Document passage —
— start —
# Brilliant set: Beethoven



## SPR (Nov 12, 2008)

It really taken me a couple years to really listen to the Brilliant Digital 170 CD Mozart set...

http://www.amazon.com/Mozart-Complete-Works-170-Box/dp/B000BLI3K2

...and I still havent listened to all of the opera (or even most of them, opera hasnt stuck to me yet). Though I have CDs seperate from the set that I prefer - I believe now that having 'everything' has simply been invaluable - and made it exquisitely easy to get exposed to some music I never would have heard otherwise.

---

Anyway - I just ordered the Beethoven set, and I am very excited. 

http://www.amazon.com/Complete-Beethoven/dp/B004HGQXB8/ref=pd_bxgy_m_img_c

I 'almost' clicked on the Haydn set.. but I have quite a bit of Haydn and - I admit - only a smattering of Beethoven... all the symphonies and a handfull of String Quartet and a few piano works.

Looking forward to the next year or so giving this set a shakedown... even if the Kleiber CD of Beethovens 5th and 7th has totally ruined me on anything else....

Anyone else have this set and have anything to say about it?


----------



## Oskaar (Mar 17, 2011)

You posted the wrong link to the Beethoven set, I think


----------



## SPR (Nov 12, 2008)

OOPS! Indeed I did.

revised:
( http://www.amazon.com/Complete-Beethoven/dp/B004HGQXB8/ref=pd_bxgy_m_img_c )


----------



## Oskaar (Mar 17, 2011)

I dont know much about the set, but I have categorised 6th symphony with Haitink, wich are from the set. (on spotify) I will listen to it next, and let you know.


----------



## Oskaar (Mar 17, 2011)

Well, it is not from the set, but I think it is the same recording. The whole set is not on spotify, but in parts, and minor sets, I belive is.


----------



## Oskaar (Mar 17, 2011)

I have qued pastoral with Haitink and concertgebouw


----------



## bigshot (Nov 22, 2011)

I bought the Mozart set but had to return it because one of the piano concerto disks wouldn't play and the seller said the whole print run was like that. It doesn't discourage me from buying more Brilliant Classics sets though. I wish they had a Baroque set. They could do that well I bet.


----------



## Oskaar (Mar 17, 2011)
— end —
Source data —
— start —
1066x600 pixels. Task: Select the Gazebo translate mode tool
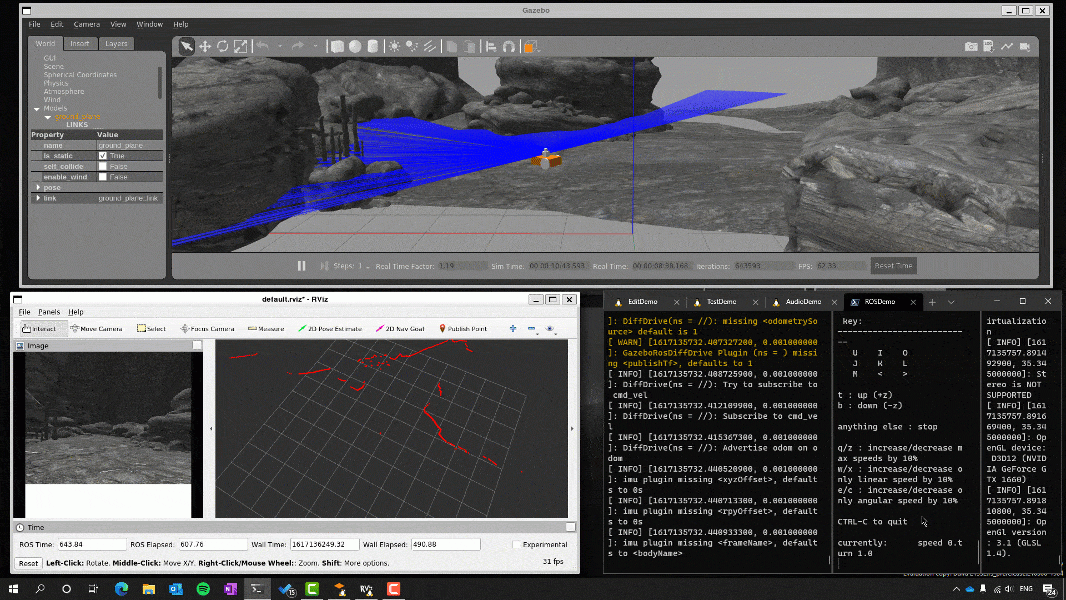pyautogui.click(x=205, y=46)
— end —
Exercise details — Write the next part of the forum thread about the Brilliant Classics Beethoven box set, picking up right after its final line.

Answer to this task —
Amazon is very bad when it comes to information
Bether link, but lacks track info


----------



## SPR (Nov 12, 2008)

oskaar said:


> Amazon is very bad when it comes to information
> Bether link, but lacks track info


uhm, yeah. Thanks. I dont need you to research the set.  I have been pleased with the Mozart set just wondering if anyone actually has it and had any thoughts on it.

Thanks though.


----------



## Oskaar (Mar 17, 2011)

this should be good...

http://www.arkivmusic.com/classical/album.jsp?album_id=570976


----------



## Oskaar (Mar 17, 2011)

mabe others want.


----------



## Oskaar (Mar 17, 2011)

It was just my curiosity... I had to find out if the pastorale/Haitink really is on the set, so I can advice you properly from that (minimal) listening


----------



## kv466 (May 18, 2011)

All I can say is enjoy it to the max!


----------



## Oskaar (Mar 17, 2011)

It seems it is not....

Symphony no 6 in F major, Op. 68 "Pastoral" by Ludwig van Beethoven
Conductor: Herbert Blomstedt
Orchestra/Ensemble: Dresden Staatskapelle
Period: Classical 
Written: 1808; Vienna, Austria 

Let me see if I have it...

no


----------



## Vaneyes (May 11, 2010)

A good bang for the buck. The Blomstedt cycle sold many on its own. Gulda is the bomb. Enjoy.


----------



## bigshot (Nov 22, 2011)

I have the Blomstedt symphonies and I like them very much. Not quite as much as the Bohm or Bernstein, but more than Karajan's two sets.


----------



## SPR (Nov 12, 2008)

Just received it.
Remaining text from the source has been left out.